Right now I am getting down to cooking for the weekend at my parents house. I've made a Roasted Red Pepper and Tomato soup and will also be baking Mary Berry's Orange layer cake. I thought I would take a lasagne for the freezer and roast a chicken too. Busy busy!!!!


Sunday, 8 March 2015

Blog temporarily on hold

This is just a post to let you know that I will be unable to write regularly for the next week or two. To be honest, sewing is the last thing on my mind.
My father has suffered a heart attack and I have had to travel to stay with my Mum and help out with hospital visiting and organizing things for her and Dad.
Could you please keep us in your thoughts over the next few days? I am feeling a bit stressed and anxious as Dad will be having an angiogram and possibly further procedures on Tuesday. I will not be able to respond to any comments individually and hope you will not mind too much.

I hope to be back with the blog soon.


Tuesday, 3 March 2015

Oma's Blues- I've started!

A new sewing week and hardly anything else in the diary this week at all. All my fabrics are washed and pressed, I have all the notions I need, so, no more excuses, I'll start Oma's Blues.

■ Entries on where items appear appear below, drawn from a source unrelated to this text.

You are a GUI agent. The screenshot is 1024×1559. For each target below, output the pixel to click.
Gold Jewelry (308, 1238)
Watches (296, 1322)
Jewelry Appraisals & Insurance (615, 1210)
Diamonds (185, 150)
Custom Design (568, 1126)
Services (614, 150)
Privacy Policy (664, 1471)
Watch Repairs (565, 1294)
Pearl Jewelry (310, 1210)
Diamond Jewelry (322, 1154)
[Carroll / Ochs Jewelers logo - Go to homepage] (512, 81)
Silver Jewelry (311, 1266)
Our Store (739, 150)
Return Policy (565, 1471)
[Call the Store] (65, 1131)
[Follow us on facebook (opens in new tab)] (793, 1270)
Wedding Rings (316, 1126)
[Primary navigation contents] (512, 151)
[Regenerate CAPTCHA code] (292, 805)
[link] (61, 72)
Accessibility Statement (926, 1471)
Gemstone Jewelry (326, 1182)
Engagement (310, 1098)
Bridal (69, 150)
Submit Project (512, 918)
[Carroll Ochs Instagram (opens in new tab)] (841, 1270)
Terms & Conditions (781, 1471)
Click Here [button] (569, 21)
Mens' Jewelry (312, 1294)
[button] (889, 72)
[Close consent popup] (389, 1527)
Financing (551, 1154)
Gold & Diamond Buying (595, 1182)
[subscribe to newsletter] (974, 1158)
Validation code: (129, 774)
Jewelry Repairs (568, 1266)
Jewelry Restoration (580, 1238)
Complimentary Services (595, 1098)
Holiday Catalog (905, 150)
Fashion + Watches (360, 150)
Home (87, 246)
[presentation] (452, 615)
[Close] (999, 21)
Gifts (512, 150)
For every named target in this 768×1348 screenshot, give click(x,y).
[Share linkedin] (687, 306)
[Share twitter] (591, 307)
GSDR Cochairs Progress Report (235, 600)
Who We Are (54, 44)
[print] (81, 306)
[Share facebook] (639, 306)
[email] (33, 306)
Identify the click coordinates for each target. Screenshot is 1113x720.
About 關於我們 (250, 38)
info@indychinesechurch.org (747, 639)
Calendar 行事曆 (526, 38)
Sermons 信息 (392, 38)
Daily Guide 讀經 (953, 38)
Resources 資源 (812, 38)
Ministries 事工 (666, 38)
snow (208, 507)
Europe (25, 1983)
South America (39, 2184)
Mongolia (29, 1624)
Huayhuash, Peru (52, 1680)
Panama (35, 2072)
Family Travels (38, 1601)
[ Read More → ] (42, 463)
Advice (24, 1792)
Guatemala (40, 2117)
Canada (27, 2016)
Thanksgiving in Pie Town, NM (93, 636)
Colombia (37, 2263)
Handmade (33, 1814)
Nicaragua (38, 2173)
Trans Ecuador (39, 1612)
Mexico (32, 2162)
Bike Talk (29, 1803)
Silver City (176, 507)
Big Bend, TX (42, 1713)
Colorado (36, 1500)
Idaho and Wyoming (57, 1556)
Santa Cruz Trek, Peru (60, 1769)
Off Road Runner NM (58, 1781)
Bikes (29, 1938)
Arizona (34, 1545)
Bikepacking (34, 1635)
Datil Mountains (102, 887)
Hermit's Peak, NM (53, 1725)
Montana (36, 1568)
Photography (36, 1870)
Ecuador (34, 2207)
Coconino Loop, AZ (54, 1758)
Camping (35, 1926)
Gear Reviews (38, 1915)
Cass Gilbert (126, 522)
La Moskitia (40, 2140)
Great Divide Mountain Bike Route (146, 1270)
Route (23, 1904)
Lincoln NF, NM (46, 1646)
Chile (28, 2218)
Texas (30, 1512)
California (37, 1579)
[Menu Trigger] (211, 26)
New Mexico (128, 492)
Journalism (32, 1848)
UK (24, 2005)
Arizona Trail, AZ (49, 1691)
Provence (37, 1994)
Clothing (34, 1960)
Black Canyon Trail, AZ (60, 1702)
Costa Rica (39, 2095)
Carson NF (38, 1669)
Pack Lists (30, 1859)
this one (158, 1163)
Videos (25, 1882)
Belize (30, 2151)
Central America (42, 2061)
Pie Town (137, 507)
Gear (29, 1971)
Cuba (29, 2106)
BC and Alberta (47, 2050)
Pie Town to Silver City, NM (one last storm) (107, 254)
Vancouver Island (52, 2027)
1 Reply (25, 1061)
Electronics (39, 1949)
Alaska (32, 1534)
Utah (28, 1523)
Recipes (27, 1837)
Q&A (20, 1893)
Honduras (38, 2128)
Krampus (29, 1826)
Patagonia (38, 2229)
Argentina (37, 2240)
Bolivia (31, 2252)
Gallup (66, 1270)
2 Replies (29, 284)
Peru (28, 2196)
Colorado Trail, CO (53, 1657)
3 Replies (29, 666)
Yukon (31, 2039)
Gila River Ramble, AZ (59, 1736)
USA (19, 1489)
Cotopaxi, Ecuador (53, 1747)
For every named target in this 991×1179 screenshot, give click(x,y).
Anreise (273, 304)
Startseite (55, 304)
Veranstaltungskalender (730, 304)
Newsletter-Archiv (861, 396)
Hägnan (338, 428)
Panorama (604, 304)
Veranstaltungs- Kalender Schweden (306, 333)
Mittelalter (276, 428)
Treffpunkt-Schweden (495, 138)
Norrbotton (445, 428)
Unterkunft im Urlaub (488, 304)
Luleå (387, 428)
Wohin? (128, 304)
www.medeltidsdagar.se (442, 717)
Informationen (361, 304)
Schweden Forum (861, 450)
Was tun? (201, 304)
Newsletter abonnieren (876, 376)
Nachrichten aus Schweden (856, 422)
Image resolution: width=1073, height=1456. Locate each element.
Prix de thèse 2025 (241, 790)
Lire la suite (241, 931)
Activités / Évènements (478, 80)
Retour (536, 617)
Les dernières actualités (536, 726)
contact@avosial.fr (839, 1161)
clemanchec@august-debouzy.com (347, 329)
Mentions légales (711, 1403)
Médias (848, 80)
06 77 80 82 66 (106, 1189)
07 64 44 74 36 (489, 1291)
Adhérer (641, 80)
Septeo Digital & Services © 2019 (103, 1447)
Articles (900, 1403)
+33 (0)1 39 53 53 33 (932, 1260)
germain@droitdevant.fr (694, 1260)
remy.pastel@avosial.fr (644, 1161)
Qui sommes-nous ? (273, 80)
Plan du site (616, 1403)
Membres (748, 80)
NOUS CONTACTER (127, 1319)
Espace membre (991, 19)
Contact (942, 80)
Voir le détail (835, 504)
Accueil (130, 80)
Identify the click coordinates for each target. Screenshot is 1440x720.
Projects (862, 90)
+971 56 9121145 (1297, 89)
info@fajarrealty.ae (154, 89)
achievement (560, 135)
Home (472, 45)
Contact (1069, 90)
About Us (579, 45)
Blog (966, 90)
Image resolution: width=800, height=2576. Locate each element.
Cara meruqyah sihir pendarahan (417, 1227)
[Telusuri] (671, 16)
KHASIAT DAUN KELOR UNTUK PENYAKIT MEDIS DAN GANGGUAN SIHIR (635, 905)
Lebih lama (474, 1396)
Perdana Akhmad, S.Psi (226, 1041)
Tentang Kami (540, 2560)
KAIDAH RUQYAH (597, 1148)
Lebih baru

I traced all the elements of the centre straight onto the Wash-Away appliqué sheets. These are cut out now and put into separate plastic bags. Some of them are so tiny that I'm afraid of losing them.
My first real sewing is the round border for the medallion. This is pieced from alternating light and blue triangles. I traced the ring onto the sheets which I had joined together, numbering the triangles. I separated the sheets and cut the arcs of the circle with a rough ¼" border. The fabrics I chose are a pale blue and a dark blue and white flower print from the Oriental Blue fabric range from Makower. If you are sharp you will notice I have reversed the placement of the dark and light fabric. I would like to say this is a design element but truthfully I got them the wrong way round and there is no way I am doing the circle again!

I will finish the circle today and trim the fabrics to ¼" from the triangle points. I am undecided about the technique I will choose to turn the seam allowance under. Leah Day has a You Tube video where she makes a template from bonded sheets of freezer paper. The strengthened template is inserted behind the fabric and then the edges are turned with starch and pressing before the template is removed. The turned edges are then sprayed and pressed again. The alternative is to snip the inside circle, apply glue stick to the back of the Wash-Away sheet and turn the edge to stick down which is a technique used by Lynette Anderson. Advice has been offered on the Esther Aliu Yahoo group for both methods but I may go for the more time-consuming template method as it is said to give a smoother curve.

The weekend passed so quickly. My granddaughter Isobel turned 2 and came to stay with my daughter and the rest of the family. Aunties, Uncles and cousins arrived along with the other grandparents and we had an old fashioned birthday tea with cake and jelly and then a couple of party games. The adults all stayed for supper too so it was a very full day.